A Jackson Five album somehow found its way into the family collection. We played it on the hulking combo TV-radio-record player stereo cabinet unit and danced around the living room after school. The custom among adolescent girls, possibly practiced worldwide, was to choose a fantasy boyfriend from among the members of popular boy bands--the Beatles, Rolling Stones, Osmonds, Monkeys. I was 15 and I think Jermaine was my choice in the Jackson Five. It was never Michael; he was too young.

I only ever purchased two Jackson albums: Off The Wall and Bad. Each appeared briefly in my personal Top Ten before being relegated to the "never listen to it but can't quite throw it away" bin. Great dance music and I was dancing a lot in those days. I'd hardly noticed Michael in the Jackson Five but he was a much brighter star and more exciting artist on his own.

I didn't pay much attention to him between album releases. All of the media drum-drum and yak-yak had begun years ago and was at a fevered pitch by the time I noticed the covers of the gossip magazines. It struck me as more of the usual ridiculous waste of time that tabloids make their stock in trade.

Michael seemed as capable as any other celebrity of ignoring the drivel and maintaining a focus on his artistry and personal wholeness. I didn't see him as fragile or at-risk. This image, the jerri-curled young artist, was how I remembered him. A bright-eyed artist having a good time as the world responds to his gift.

But his appearance began to change. Dramatically. Looking back, I wonder if each cosmetic modification brought him more fully into donning a mask, living in it, so that even alone, looking into the mirror, he saw only the mask. His natural face erased.

What do the eyes see when they look into the eyes in the mirror, the eyes in the mask? Is that infinity called "soul"?

I once knew a woman whose concept of the world did not include "soul." OK. Give me another word for who and what the eyes see in a mirror, for where and why the heart feels what it does during that gaze....

How many of the gazillions of photo images taken of him did he ever see? Photos are mostly freeze-frames or snapshots of personality but personality is an aspect of "soul".

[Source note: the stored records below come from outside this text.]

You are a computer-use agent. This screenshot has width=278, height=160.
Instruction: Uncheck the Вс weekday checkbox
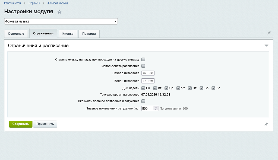[x=213, y=88]
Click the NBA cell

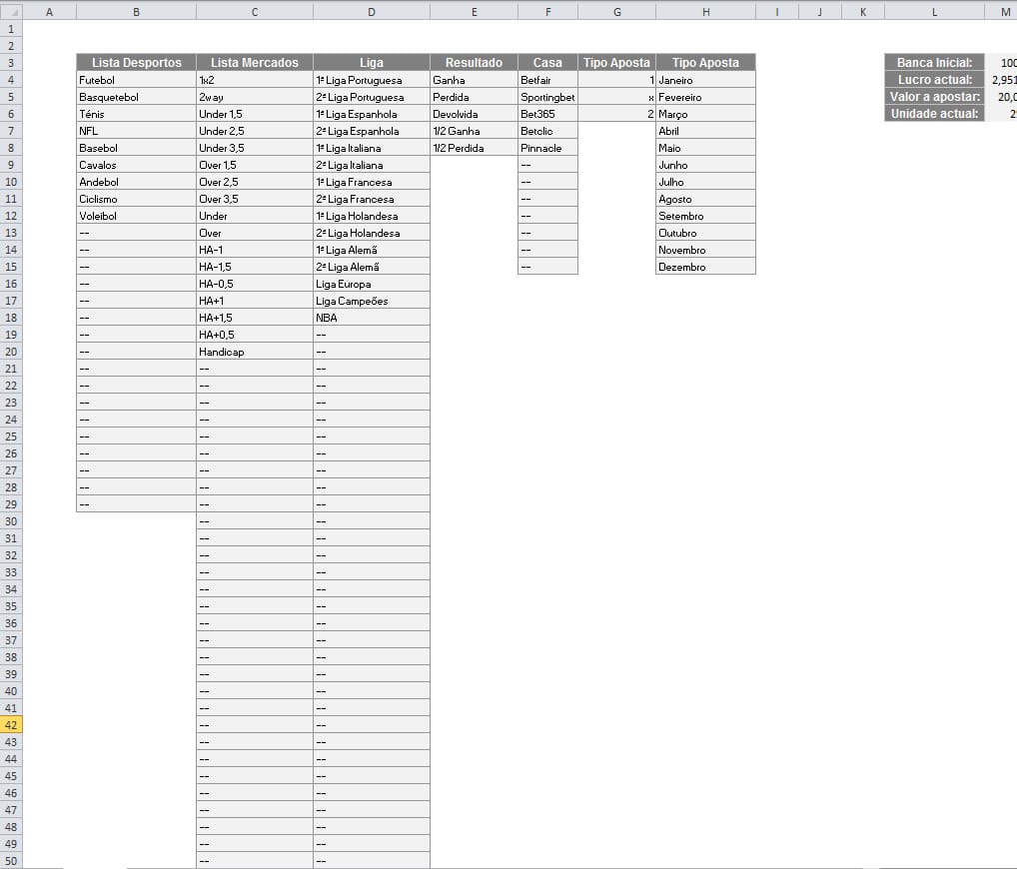tap(372, 318)
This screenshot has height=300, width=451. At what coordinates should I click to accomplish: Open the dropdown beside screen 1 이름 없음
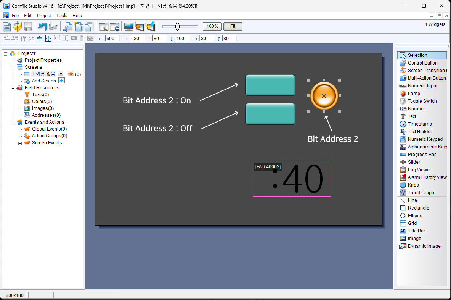click(61, 74)
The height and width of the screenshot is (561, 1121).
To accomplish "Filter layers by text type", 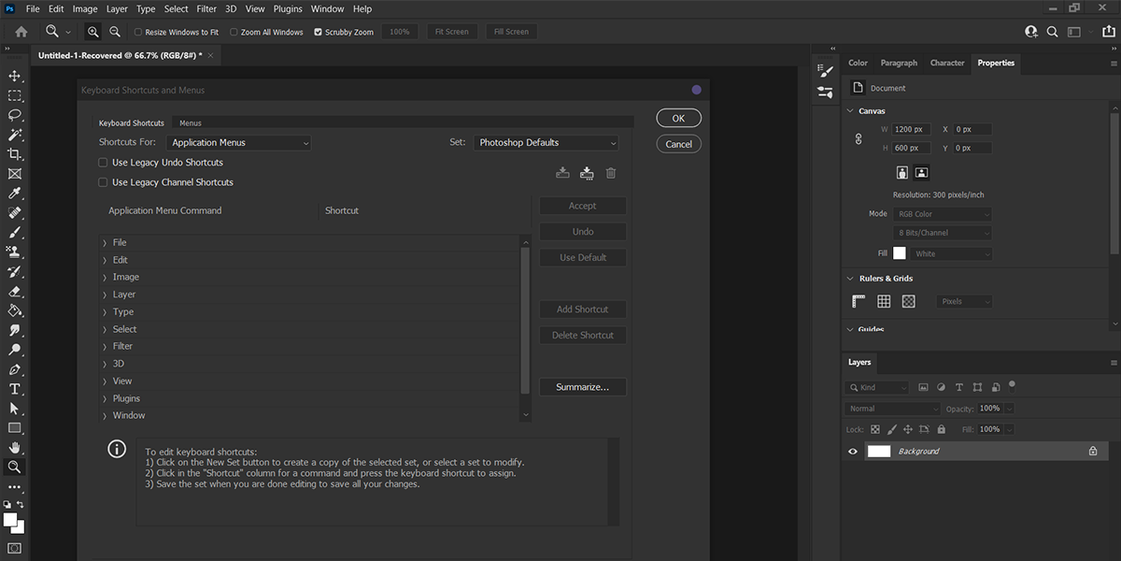I will pos(958,386).
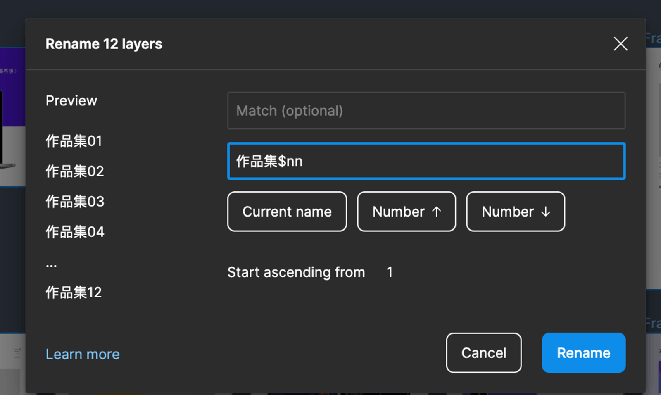
Task: Click the Rename 12 layers dialog title
Action: [x=104, y=44]
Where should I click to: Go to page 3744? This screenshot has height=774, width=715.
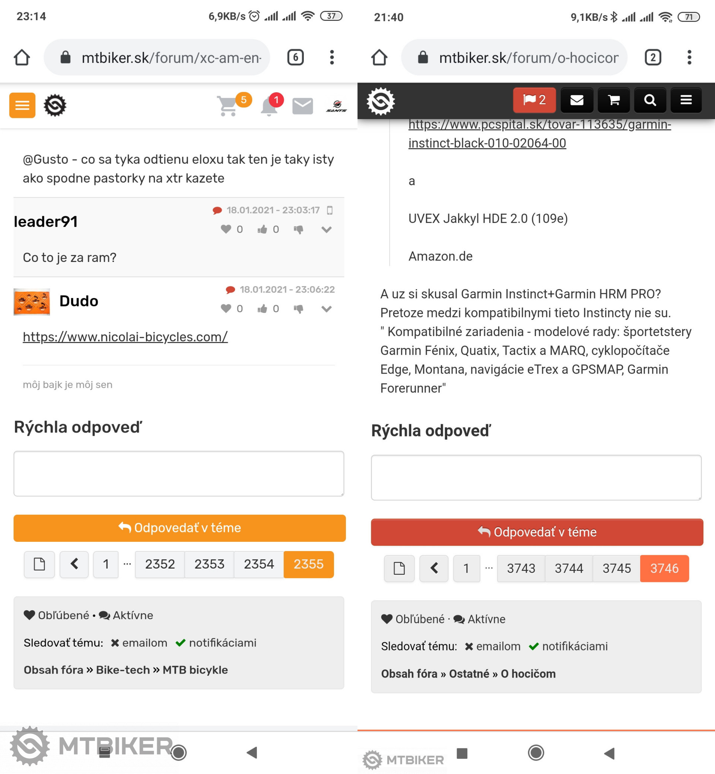tap(568, 568)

I cringe when I try to perceive some truth about Michael Jackson from the traces of him found in snapshots and video clips. I feel sad or trapped and then I remember that these feelings are emotional byproduct of my own projection onto a man I never met.

Dancing to the music this morning, I tried to find something true about Michael in the music but remembered again that whatever I feel is just more projection.

What, then, is the significance of group projection? What does it mean when lots of people look at a man and feel a similar ache in their heart? Does consensus validate the projection?

In many photos from the last two or three years, Michael looked already-dead to me. A gifted ghost. And so, while the recent video clips of his children highlight the less-frequently documented collateral damage of his life, these children were raised by a ghost. They are the adopted children of a ghost.

My mind bends into knots trying to imagine their reality...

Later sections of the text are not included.